Four months into Russia’s invasion, unprecedented Western economic retaliation and military aid to Ukraine have not dampened Vladimir V. Putin’s ability or apparent determination to wage war, leaving leaders of the world’s wealthiest democracies scrambling for new deterrents.

President Biden and the other Group of 7 leaders were set to embrace an aggressive but untested plan on Monday in the Bavarian Alps to manipulate the price of oil and limit the revenue that underpins Mr. Putin’s war machine.

Despite their efforts to find new ways to thwart Moscow, Russia launched a barrage of missiles deep into Ukraine, striking civilian targets including, according to Ukrainian officials, a crowded shopping mall where at least 13 people were killed. The G7 leaders said in a statement condemning the strike, “Indiscriminate attacks on innocent civilians constitute a war crime.” Russian President Putin and those responsible will face consequences.”

Economic sanctions, Allied leaders hoped, would damage the Russian economy so severely and quickly that Mr. Putin would face economic and political pressure to end the war. Instead, Russian oil revenue remains high, internal opposition has been muzzled, and, as Mr. Putin gloats, it is the West that is suffering from high fuel prices, which could lead to domestic political backlash.

Russia will undoubtedly suffer more in the long run; economists predict that its economy will contract by nearly 10% this year, and a European Union embargo on most Russian oil imports will go into effect in December. But, as Ukraine and Russia have discovered, every day counts in an attrition war.
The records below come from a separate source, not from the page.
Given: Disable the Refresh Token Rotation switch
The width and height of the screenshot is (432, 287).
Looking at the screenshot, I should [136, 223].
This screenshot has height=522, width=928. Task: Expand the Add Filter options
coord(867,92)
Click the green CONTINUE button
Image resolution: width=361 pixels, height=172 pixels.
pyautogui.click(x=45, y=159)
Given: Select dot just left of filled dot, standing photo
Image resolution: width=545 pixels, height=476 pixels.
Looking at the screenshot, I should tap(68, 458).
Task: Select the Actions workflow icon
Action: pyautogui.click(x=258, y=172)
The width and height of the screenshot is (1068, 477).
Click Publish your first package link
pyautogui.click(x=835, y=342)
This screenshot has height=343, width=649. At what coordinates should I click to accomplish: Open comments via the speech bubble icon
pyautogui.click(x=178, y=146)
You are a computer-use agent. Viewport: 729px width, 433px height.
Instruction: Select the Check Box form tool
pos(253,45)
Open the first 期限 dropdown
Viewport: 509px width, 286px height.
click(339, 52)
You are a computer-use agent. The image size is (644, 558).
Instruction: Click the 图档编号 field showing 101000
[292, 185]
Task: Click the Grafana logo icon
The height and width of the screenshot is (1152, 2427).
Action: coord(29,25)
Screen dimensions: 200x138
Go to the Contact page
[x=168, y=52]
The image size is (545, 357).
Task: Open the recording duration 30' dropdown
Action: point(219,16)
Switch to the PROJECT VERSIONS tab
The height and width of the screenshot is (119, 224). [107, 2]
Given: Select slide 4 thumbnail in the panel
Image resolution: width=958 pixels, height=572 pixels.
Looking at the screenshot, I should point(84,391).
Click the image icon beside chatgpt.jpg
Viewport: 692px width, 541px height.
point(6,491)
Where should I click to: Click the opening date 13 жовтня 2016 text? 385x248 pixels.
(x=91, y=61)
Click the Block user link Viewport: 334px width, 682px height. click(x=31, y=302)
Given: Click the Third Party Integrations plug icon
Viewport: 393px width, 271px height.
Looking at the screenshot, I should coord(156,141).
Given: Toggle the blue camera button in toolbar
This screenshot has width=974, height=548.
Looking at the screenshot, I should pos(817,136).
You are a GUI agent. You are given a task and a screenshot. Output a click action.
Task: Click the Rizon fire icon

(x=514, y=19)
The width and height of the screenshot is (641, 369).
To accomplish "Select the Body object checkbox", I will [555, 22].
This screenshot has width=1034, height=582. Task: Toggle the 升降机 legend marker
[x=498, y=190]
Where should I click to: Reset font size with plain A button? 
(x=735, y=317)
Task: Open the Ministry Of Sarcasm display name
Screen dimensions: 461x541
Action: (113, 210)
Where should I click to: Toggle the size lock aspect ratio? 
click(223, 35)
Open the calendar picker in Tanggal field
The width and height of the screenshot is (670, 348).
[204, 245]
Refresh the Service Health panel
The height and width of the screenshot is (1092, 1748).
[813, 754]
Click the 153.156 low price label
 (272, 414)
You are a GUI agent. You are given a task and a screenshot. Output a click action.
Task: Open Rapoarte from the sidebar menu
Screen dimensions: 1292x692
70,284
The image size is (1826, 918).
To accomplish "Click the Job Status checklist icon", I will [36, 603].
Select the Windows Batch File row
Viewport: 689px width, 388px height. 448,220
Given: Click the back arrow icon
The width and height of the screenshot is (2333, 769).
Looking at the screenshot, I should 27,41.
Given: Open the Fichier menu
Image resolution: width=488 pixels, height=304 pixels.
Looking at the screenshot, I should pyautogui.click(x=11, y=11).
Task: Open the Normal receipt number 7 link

Mr. Biden, according to administration officials, will send advanced antiaircraft systems to Ukraine, while NATO announced plans to increase the number of troops stationed in Eastern Europe and vastly increase the number of troops ready for rapid deployment.

But the most novel — and, according to administration officials, potentially most consequential — move came from the G7 meeting, where leaders were close to reaching an agreement in principle to impose price caps on Russian oil, limiting cash flow to the Kremlin.

Despite the sanctions imposed thus far, Russian oil revenue has increased this year, despite rising fuel prices, while consumers around the world have felt increasing pain at the pump. Russia’s sales to the West have decreased, while sales to China and India have increased.

The US has banned Russian oil imports, but they were small, and Europe’s embargo, historically Russia’s largest customer, has yet to take effect. Price caps would not conflict with those bans.

A price cap would allow Russia to continue selling oil abroad while severely limiting its revenue. It is the idea of Janet L. Yellen, Mr. Biden’s Treasury Secretary, who has recently told world leaders that such a cap would be the best way to reduce oil prices and avoid a global recession.

Officials said the US would provide Ukraine with a NASAMS, a medium-to-long-range surface-to-air missile defense system. Mr. Sullivan added that the administration would also send more artillery ammunition and counter-battery radar systems.

NATO Secretary General Jens Stoltenberg announced in Brussels that member nations would more than sevenfold the number of troops kept “on standby,” meaning ready for rapid deployment, from 40,000 to 300,000, and would sharply increase the number stationed in countries bordering Russia and its ally, Belarus.

The announcement came ahead of a NATO summit set to begin on Tuesday, where the alliance is expected to update its strategic mission statement for the first time in 12 years, naming Russia as an adversary rather than a potential partner and China as a potential threat. With a price cap, American officials hope to leverage the fact that Western banking, insurance and shipping companies facilitate much of Russia’s oil exports — and to use those industries as a choke point to drive down the price of Russian oil.